Data for the task: Begin

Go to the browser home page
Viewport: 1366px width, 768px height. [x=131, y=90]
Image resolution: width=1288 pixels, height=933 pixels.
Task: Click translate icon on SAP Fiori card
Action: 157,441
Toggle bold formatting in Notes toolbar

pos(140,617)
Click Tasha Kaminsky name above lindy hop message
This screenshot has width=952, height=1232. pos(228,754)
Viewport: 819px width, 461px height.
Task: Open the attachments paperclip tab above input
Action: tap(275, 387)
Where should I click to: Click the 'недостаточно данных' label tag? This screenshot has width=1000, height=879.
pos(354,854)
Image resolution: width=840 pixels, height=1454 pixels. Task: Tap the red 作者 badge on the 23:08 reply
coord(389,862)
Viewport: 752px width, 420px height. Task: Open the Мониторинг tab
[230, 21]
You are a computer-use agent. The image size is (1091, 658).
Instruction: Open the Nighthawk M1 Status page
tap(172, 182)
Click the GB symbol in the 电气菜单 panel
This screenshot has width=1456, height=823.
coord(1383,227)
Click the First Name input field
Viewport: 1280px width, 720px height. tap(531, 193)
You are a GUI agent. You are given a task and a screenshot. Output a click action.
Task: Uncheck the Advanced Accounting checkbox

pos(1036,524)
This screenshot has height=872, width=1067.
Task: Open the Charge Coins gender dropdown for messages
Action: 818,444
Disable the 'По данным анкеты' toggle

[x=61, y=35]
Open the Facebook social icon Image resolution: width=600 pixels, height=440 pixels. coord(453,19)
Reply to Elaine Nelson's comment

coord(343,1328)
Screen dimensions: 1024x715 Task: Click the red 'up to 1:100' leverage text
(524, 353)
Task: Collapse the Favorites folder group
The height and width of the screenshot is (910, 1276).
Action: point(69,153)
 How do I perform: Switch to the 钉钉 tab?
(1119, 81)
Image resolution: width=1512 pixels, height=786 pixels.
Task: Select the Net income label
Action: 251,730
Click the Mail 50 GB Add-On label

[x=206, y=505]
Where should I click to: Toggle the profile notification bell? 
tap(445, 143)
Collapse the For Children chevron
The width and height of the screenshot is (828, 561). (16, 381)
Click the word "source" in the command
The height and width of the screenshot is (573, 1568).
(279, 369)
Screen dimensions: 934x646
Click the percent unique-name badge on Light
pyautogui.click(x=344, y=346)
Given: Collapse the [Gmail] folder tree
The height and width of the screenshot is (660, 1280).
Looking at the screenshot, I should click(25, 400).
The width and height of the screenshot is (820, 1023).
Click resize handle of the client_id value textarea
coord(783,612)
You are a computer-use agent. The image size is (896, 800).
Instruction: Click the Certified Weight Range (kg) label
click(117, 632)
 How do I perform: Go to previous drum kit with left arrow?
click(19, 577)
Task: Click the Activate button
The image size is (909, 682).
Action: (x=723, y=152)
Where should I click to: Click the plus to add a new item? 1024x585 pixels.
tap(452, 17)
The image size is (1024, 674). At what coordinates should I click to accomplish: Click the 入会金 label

Data for the task: End

Work item: Filter the records for lines containing the word "agent" and copy each one.

Result for this exercise:
You are a computer-use agent. The image size is (1091, 658).
You are a GUI agent. You are given a task and a screenshot. Output a click action.
You are a computer-use agent. The image size is (896, 800).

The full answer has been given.